Смех директора прозвучал малоубедительно. Впрочем, он сразу же посерьезнел.
— Мой дорогой командор, мы, собственно, отклоняемся от темы. Но что же, по вашему мнению, можно сделать при возникшей ситуации? ЮНЕСКО могла бы отклонить предложение этих господ, но это не изменит реальности. Если предложенные нам автоматы действительно так хороши, их рано или поздно возьмет КОСНАВ, а ее примеру последуют и другие.
— А что меняется от того, что ЮНЕСКО намерен взять на себя роль технического контролера продукции этих фирм?

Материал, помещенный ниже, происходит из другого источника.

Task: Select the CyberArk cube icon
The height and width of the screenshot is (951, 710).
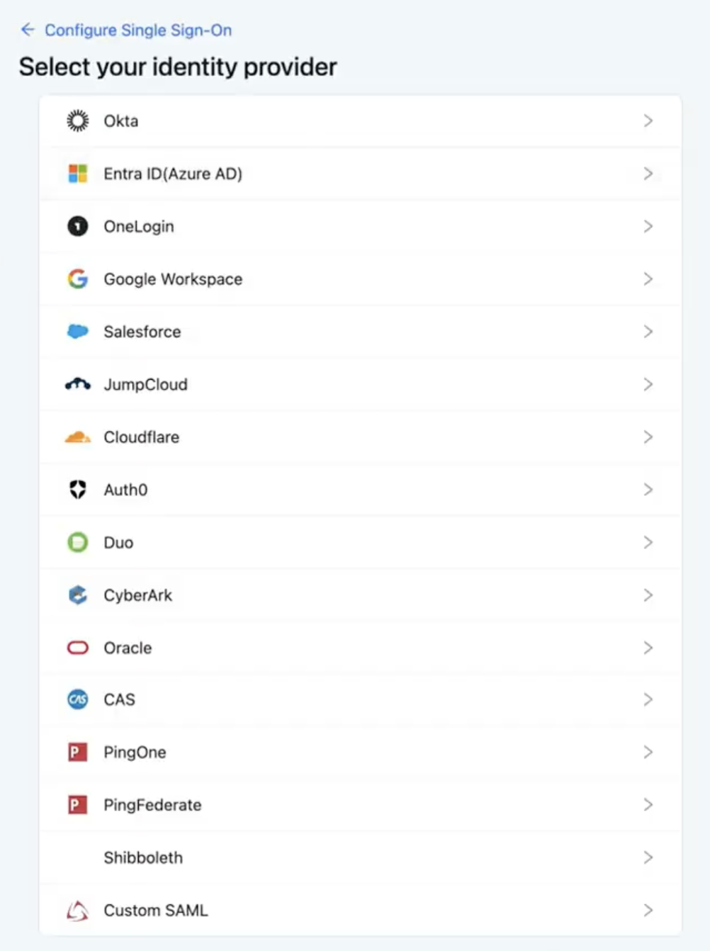Action: (x=77, y=595)
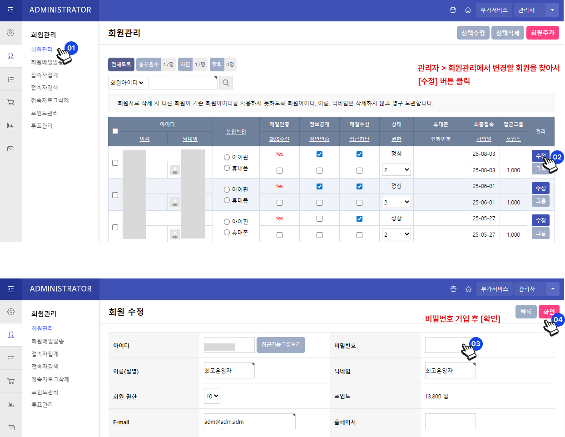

— Но, позвольте… речь идет не о техническом контроле. Мы хотели… теперь уж я должен сказать всё до конца… мы хотели предложить вам рейс с таким экипажем. Вы бы им командовали. В течение десяти — пятнадцати дней вы могли бы разобраться, чего он стоит. Тем более, я подчеркиваю, это разные модели, отличающиеся друг от друга. Мы просили бы вас представить нам по возвращении компетентную всестороннюю оценку по значительному количеству пунктов, в связи с тем, что речь идет как о профессиональных аспектах, так и об иных — психологических: в какой мере эти автоматы приспосабливаются к человеку, насколько они отвечают его представлениям, возникает ли впечатление их превосходства или, наоборот, — их психической неполноценности… Соответствующие паши отделы предоставили бы вам как необходимые материалы, так и вопросники, подготовленные ведущими учеными, психологами…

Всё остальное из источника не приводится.